うろ覚えむかしばなし 眠り姫
あやふや度 ★★☆☆☆
むかしむかし、あるところに王様とお妃様が住んでいました。
ふたりにはかわいらしい女の子の赤ちゃんが生まれたところでした。
ふたりは、お城で姫のお披露目のための盛大なパーティーをすることにしました。
パーティーには、国中から12人の立派な魔女を呼びました。
魔女たちは、それぞれ赤ちゃんに素敵な贈り物をくれました。
しかし、11人目の魔女が贈り物を終えたところで、パーティーに13人目の魔女があらわれました。
13人目の魔女は言いました。
「おまえたちの娘は、つむに刺されて死んでしまうよ!」
つむというのは、糸をつむぐときに使う道具です(※「紡錘形」というときの「紡錘」はこのつむのことをあらわしています)。
王様とお妃様は、驚き、恐れました。かわいい姫が、呪われてしまったのです。魔女の言うことは必ず本当になります。
そこで、まだ贈り物をしていなかった12人目の魔女があわてて言いました。
「つむに刺されても、姫は眠るだけです。死ぬまではしません」
王様とお妃様は、それから、姫がつむに触らないよう気を付けて暮らしました。
城中の糸つむぎを捨てました。
姫が大きくなったある日、姫はお城を探検して遊んでいました。
すると、使われていない塔の上の部屋で、糸をつむいでいる老婆がおりました。
姫は、糸つむぎを初めて見たのでうれしくなってそばに寄り、ついついつむを触ってしまいました。
つむは姫の指を刺し、姫は倒れてしまいました。
老婆は13人目の魔女に姿を変え、
「ざまあみろ!お前は、お前を愛する者のキスでしか目覚めない!」
と言って逃げて行きました。
城中が眠りました。家来も、召使も、犬も、猫も眠りました。
茨(いばら)が生え、城を包み込みました。
話を聞きつけた何人もの挑戦者が城に入ろうとしましたが、茨に阻まれて諦めました。
そうして100年が経ちました。
ある日、王子が白の近くを通りました。王子は家来に聞きました。
「あの、茨に包まれた建物は何だろうか」
家来は、100年前の呪われた姫の話をしました。
すると、王子はその姫の顔を見たいと良い、城に向かいました。
王子が近づくと、茨は自然に分かれて道を作りました。
城の中では、猫も、犬も、召使も、家来も眠っていました。
王子は静かな城の中で、眠る姫を見つけました。あまりに美しい姫に、王子はキスをしました。
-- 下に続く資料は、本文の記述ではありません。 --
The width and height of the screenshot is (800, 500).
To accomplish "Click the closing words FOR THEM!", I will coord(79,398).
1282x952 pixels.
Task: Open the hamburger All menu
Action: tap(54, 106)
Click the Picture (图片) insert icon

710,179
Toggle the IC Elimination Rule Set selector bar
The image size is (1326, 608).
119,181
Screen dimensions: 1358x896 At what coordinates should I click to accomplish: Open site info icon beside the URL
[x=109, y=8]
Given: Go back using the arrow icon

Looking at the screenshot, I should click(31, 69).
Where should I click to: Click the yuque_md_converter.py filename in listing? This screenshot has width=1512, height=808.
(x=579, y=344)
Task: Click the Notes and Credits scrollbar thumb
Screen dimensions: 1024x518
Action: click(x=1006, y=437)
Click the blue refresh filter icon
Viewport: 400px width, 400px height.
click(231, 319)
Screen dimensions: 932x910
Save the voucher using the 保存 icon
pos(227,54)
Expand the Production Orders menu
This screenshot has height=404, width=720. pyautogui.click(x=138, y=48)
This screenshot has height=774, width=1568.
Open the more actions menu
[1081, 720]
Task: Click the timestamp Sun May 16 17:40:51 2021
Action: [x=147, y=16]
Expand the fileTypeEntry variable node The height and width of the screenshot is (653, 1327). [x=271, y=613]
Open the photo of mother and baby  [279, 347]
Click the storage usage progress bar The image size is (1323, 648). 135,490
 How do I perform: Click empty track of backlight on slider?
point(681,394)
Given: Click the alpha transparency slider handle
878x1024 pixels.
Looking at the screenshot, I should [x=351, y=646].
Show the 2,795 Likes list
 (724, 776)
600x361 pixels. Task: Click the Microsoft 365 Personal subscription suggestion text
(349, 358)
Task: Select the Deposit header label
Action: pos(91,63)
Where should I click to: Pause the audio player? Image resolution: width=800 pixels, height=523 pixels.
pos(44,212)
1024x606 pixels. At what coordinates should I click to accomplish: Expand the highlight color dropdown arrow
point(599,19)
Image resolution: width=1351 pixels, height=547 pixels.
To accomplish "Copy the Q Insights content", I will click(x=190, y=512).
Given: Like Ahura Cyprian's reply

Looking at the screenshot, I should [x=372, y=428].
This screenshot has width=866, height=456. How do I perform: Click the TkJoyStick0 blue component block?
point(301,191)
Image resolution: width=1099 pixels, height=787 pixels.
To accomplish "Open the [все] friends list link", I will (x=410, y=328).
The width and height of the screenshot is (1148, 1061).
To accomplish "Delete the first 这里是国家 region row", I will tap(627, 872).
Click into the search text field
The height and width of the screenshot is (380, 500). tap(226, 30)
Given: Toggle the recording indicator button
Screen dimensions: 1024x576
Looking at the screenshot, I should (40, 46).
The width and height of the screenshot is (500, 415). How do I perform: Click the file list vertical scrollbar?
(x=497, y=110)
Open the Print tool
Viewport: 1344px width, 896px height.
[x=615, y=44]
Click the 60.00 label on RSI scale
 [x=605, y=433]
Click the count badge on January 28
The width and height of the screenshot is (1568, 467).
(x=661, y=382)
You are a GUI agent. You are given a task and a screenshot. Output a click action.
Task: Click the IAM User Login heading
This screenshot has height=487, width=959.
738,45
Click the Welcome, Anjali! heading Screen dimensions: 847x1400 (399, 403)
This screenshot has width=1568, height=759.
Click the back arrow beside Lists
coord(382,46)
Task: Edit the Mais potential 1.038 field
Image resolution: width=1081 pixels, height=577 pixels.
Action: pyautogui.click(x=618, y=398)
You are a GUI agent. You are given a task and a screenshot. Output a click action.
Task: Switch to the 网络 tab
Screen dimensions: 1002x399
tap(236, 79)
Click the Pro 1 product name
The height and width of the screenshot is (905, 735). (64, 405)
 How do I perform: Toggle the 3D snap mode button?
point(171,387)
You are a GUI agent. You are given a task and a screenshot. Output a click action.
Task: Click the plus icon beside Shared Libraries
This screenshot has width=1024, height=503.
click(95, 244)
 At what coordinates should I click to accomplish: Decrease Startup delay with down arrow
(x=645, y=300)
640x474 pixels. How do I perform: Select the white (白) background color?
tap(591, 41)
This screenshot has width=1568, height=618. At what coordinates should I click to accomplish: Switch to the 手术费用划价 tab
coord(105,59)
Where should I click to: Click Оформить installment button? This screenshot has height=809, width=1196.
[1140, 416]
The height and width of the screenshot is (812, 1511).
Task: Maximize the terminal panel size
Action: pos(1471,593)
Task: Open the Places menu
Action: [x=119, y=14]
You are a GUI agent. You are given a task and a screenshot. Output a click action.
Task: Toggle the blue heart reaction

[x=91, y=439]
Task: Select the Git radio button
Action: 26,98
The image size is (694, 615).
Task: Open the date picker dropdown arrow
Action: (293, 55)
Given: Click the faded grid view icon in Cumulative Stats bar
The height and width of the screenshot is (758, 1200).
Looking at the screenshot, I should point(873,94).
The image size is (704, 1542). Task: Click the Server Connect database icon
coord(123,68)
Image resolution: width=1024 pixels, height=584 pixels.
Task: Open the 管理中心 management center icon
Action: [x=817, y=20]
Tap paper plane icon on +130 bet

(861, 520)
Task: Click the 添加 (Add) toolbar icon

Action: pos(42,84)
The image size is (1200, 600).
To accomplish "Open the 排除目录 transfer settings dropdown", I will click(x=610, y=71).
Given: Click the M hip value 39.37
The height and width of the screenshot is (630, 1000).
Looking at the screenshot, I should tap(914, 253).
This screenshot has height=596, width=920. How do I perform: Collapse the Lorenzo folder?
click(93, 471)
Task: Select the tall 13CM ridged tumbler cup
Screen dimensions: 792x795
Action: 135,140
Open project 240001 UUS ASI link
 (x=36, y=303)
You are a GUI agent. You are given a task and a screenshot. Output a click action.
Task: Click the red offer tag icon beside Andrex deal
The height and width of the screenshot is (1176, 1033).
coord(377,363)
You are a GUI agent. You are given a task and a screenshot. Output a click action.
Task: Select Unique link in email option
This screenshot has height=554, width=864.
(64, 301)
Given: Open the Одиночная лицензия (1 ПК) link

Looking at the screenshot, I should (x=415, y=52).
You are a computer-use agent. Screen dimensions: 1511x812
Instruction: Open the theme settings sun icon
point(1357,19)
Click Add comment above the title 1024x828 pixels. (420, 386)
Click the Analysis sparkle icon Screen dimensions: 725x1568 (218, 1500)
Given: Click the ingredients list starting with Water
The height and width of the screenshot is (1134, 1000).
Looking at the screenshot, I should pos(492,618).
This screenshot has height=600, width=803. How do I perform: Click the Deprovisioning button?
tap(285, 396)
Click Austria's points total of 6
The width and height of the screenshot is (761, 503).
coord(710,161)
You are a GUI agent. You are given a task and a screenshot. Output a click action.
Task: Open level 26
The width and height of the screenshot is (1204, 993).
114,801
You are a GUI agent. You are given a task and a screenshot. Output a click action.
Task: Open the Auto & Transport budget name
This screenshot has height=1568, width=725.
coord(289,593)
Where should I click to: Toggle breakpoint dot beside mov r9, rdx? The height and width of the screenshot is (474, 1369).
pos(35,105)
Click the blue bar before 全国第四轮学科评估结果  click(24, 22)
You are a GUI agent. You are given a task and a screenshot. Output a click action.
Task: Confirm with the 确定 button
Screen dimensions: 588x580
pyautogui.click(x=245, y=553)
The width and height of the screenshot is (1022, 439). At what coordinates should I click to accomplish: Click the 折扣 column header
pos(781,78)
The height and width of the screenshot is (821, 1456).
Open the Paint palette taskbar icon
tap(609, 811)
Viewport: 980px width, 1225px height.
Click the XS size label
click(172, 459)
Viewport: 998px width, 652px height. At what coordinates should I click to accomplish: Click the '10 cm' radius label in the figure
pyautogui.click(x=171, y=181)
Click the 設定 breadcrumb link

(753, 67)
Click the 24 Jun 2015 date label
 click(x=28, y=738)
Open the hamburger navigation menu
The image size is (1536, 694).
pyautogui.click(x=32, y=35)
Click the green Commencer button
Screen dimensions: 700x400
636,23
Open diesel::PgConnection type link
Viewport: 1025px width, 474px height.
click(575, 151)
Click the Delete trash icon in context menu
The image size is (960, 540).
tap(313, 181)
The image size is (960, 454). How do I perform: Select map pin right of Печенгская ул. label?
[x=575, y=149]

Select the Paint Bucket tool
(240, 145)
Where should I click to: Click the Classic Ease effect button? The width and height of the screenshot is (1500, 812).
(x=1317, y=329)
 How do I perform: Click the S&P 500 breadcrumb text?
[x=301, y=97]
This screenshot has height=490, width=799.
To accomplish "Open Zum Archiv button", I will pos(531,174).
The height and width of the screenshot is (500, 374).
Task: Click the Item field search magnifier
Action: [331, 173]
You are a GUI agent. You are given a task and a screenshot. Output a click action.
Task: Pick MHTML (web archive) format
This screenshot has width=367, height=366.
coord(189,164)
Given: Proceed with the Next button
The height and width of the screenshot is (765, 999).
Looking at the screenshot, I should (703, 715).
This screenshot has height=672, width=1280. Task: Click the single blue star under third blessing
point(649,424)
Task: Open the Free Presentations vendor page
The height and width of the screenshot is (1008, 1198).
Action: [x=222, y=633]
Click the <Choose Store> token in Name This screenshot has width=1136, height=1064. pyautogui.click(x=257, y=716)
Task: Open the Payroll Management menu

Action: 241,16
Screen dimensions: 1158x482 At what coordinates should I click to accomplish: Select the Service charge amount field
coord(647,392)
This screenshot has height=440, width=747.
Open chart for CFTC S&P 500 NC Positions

すると、たちまち姫は目を覚まし、王子のことが好きになりました。
城中が目を覚ましました。
王子も姫のことを一目見た時から好きだったので、ふたりは結婚し、末永く幸せに暮らしました。
めでたしめでたし。
昔話の好きな子供でした。でも、あの頃読んだ昔話は今や記憶の中でうろ覚えのあやふやになり、混ざり合いごちゃごちゃになっています。
きちんとした話を目にしてしまう前に、うろ覚えの状態の自分の中の物語を書いておこうと思いました。
きちんとしたものを目にしてしまえば、うろ覚えの状態には戻れないのですから。